A successful port project at Anaklia is envisaged as picking up a major volume of business flowing from China's Belt and Road Initiative (BRI), which aims to boost flows of Chinese exports to Europe with the utilisation of new modern infrastructure.
Georgia’s Ministry of Regional Development and Infrastructure was quoted by InterPressNews.ge as saying in a press release that any exit by an ADC consortium member must receive the prior endorsement of the government—and no such step had been reported as yet. But Conti had not been involved in the consortium management since last December and was not involved in recent negotiations, the ministry reportedly acknowledged.
“We would also like to add that under the investment agreement, the investor is obliged to agree to the sale of any shares with the Government of Georgia, and that has not occurred. Therefore, in order to evaluate the possible outcomes [of Conti’s exit], we must obtain additional information from the Consortium,” the ministry’s press release added.

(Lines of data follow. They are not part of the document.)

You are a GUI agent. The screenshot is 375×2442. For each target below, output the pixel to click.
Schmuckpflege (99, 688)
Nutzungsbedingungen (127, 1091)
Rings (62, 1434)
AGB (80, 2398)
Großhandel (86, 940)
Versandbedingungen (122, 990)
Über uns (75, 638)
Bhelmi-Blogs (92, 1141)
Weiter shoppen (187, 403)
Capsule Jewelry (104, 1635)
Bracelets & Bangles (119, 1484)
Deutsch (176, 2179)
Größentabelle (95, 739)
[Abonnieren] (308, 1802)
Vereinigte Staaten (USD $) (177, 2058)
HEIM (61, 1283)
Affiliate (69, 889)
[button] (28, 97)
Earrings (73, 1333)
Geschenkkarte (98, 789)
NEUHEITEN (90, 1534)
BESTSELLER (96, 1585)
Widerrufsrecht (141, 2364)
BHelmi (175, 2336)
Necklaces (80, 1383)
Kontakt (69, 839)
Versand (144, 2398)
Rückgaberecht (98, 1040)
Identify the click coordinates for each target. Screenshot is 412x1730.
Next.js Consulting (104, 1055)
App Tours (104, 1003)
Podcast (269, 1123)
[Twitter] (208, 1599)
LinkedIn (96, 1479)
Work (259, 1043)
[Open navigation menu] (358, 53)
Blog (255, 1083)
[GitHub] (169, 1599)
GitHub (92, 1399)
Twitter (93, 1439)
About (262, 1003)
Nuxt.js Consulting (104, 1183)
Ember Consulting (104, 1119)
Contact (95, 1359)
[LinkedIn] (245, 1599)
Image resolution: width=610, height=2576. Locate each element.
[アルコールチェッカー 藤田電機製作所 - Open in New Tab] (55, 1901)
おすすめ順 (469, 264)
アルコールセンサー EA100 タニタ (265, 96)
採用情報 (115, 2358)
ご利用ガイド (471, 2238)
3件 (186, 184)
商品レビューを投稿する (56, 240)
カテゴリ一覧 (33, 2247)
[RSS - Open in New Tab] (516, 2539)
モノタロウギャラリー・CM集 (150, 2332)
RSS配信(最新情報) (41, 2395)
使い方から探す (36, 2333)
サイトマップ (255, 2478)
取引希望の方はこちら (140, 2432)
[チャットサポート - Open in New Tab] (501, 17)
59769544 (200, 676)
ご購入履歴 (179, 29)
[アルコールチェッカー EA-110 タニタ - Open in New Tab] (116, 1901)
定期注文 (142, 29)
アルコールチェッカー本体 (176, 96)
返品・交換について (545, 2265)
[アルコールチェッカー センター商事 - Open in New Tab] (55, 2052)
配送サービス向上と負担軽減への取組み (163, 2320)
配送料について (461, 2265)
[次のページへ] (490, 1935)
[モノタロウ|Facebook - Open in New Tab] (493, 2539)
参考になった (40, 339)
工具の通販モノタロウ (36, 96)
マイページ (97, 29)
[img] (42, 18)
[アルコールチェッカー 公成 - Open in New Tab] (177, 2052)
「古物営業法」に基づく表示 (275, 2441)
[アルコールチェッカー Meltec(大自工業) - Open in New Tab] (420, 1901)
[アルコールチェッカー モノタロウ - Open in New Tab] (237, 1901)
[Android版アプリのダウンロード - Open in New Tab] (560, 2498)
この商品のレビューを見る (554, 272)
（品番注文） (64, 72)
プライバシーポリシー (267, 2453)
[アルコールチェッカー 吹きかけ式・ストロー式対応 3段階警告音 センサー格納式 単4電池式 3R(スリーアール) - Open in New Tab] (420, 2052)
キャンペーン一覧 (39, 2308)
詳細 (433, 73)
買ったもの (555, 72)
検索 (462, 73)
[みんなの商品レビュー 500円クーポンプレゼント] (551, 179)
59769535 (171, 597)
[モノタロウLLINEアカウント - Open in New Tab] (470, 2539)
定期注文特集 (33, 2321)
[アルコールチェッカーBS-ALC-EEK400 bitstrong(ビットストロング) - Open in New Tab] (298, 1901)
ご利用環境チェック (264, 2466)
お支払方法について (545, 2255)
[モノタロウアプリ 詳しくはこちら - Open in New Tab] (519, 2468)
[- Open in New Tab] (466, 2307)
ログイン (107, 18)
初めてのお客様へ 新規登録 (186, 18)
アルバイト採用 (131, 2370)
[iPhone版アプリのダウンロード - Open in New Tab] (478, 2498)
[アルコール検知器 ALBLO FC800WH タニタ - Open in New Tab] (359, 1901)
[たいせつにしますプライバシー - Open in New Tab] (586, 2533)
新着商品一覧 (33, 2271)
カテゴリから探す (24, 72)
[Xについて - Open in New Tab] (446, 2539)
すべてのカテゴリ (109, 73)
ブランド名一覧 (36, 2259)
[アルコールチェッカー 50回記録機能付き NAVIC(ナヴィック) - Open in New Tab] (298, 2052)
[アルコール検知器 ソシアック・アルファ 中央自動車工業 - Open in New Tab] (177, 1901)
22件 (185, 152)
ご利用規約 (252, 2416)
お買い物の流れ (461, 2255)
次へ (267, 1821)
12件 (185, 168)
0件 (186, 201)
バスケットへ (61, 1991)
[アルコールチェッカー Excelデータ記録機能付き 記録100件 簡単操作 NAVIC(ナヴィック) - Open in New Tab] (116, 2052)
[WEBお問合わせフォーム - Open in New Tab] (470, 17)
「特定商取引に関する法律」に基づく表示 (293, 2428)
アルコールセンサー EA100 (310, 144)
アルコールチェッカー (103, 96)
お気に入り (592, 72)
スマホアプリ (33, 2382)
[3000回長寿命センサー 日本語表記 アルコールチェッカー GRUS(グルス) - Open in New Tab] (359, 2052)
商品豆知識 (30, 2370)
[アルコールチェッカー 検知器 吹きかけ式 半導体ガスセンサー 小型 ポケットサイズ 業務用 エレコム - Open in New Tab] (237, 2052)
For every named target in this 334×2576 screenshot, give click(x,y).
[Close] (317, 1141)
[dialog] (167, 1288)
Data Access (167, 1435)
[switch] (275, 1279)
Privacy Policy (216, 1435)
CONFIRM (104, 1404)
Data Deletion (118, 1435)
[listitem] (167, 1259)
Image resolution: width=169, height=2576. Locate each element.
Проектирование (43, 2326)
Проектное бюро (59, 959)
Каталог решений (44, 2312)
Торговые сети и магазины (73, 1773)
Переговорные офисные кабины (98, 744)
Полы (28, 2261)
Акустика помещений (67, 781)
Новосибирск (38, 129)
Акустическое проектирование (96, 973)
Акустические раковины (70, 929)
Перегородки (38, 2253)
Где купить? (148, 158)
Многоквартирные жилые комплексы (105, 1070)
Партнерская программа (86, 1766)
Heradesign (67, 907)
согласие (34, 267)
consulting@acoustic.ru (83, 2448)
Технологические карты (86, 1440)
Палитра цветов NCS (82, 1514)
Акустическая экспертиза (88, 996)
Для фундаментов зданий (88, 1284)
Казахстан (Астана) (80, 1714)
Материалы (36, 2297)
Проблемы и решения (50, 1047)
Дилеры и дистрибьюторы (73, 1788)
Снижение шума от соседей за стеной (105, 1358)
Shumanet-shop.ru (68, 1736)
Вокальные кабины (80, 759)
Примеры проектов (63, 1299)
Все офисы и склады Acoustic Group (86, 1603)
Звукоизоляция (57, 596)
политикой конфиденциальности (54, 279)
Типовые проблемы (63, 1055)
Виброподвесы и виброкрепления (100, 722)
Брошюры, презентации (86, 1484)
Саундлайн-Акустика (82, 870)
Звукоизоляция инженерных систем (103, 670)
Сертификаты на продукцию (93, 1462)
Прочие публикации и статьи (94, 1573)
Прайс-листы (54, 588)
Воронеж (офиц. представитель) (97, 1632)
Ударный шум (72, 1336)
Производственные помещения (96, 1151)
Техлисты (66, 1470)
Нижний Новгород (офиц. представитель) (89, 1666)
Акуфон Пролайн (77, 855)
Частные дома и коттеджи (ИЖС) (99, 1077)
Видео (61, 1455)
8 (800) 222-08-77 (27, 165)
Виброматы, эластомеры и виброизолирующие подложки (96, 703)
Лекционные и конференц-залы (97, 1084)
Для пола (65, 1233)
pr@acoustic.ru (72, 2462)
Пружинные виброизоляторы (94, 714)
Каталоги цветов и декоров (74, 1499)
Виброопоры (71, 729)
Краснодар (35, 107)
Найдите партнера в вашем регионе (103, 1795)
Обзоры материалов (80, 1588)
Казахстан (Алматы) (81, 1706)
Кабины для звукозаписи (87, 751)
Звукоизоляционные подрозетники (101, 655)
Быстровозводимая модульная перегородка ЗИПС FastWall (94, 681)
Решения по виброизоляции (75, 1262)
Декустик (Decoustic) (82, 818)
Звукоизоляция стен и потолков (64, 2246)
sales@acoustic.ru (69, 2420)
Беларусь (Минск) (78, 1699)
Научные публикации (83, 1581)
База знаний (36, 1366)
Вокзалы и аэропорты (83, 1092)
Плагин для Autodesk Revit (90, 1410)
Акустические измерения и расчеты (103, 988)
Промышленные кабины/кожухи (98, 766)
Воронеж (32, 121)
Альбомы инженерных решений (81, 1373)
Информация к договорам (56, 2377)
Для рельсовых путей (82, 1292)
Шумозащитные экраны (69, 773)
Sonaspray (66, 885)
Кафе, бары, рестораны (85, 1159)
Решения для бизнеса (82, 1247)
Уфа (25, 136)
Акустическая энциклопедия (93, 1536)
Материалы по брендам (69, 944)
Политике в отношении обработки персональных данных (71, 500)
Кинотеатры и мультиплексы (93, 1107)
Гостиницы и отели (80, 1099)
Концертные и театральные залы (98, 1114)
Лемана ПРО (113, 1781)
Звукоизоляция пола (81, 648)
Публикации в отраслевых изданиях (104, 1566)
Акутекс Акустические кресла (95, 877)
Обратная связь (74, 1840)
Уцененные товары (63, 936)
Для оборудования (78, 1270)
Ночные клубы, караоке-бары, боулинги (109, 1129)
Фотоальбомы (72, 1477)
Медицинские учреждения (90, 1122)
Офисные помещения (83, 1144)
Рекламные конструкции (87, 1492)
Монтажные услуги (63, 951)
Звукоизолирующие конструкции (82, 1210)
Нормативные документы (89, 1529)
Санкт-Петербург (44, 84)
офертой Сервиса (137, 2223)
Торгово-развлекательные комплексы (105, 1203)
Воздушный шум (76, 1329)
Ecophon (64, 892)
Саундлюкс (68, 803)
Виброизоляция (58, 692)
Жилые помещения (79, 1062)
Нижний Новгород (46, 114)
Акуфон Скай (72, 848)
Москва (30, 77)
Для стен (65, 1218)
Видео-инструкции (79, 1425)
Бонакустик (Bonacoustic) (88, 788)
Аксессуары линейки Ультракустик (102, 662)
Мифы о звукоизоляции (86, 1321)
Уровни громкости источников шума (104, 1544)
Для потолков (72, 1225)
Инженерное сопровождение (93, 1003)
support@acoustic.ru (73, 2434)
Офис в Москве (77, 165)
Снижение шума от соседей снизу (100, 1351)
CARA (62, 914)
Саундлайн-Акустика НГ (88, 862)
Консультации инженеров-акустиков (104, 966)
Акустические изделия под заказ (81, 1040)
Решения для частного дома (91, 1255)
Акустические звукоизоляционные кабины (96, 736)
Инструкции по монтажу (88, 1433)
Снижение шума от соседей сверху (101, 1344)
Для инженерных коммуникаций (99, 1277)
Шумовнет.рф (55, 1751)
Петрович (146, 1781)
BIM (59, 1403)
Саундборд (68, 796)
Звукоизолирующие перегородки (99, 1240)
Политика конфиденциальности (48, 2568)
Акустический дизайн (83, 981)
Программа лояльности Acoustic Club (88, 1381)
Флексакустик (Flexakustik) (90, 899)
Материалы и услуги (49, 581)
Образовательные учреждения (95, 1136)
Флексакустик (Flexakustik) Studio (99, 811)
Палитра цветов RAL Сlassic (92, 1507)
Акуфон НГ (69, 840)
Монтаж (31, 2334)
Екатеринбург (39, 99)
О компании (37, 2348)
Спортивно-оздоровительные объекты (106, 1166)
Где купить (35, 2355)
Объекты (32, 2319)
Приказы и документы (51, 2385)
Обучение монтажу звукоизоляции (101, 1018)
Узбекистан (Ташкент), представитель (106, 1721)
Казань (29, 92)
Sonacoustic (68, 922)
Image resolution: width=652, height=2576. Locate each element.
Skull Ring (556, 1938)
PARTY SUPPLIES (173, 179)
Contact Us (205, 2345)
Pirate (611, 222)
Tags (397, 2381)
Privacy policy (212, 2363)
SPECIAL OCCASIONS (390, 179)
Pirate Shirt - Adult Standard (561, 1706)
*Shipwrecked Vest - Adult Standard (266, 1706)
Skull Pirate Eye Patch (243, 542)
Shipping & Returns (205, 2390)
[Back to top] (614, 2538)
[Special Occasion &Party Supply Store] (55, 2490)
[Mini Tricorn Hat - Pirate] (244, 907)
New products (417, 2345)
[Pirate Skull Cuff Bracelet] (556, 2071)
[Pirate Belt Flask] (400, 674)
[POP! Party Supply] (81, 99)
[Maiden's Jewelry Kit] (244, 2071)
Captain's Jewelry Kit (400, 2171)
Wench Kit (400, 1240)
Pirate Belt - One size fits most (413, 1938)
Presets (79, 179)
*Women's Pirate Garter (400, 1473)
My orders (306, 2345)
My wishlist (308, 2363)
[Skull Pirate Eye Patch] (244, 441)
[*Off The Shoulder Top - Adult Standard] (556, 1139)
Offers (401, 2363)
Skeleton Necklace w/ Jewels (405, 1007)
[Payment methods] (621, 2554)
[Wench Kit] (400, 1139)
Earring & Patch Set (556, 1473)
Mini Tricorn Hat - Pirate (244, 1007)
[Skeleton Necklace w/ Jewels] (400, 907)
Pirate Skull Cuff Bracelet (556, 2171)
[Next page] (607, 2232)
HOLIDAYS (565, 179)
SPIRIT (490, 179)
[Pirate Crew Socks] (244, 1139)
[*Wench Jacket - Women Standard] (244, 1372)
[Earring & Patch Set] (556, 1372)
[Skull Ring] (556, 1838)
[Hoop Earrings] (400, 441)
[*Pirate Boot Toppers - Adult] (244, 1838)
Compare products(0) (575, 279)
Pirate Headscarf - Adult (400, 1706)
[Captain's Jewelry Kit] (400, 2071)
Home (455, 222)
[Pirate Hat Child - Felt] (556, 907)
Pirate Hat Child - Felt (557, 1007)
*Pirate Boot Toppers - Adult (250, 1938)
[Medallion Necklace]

A confirmed withdrawal by Conti would come at what is a critical time for ADC. The consortium needs to raise $400mn from banks by the end of the year to keep the project alive. The government in June formally accepted the prolongation of a previous June 15 deadline placed on this financing objective.
ADC and the government also agreed seven out of eight conditions formulated by the banks that are seen as financing the first phase of the deep sea port roll-out. However, the one condition still not settled is rather substantial—it centres on the commercial guarantees the government would provide to investors in the event that the port failed to break even due to insufficient business. Both the banks and investors have concerns that a smaller port project, located at Poti south of Anaklia on Georgia’s Black Sea coast, might grab market share targeted by ADC by expanding capacity for hosting large-sized vessels.
Another troubling issue is that, puzzlingly, influential members of the ruling Georgian Dream party in August referred in parliament to the financing deadline as October 15—implying an extension of only three months rather than six. There have been several instances of conflicting statements from politicians and officials, resulting in investors having a general lack of trust in what level of actual support the government is extending to the project.
Georgian Dream MP Irakli Mezurnishvili specifically said that if ADC failed to fulfil certain obligations by October 15, the government would make a new call for expressions of interest from potential investors who would like to realise the deep sea port in Anaklia.
“I'm sure Anaklia deep sea port will definitely be built,” Mezurnishvili said in an interview with the 360 Degrees programme on TV PalitraNews. “We are eager to do this with the involvement of the private sector. But if the private sector will not be involved in this project, then the port will be built by the state through its own budget. The project won't stop.”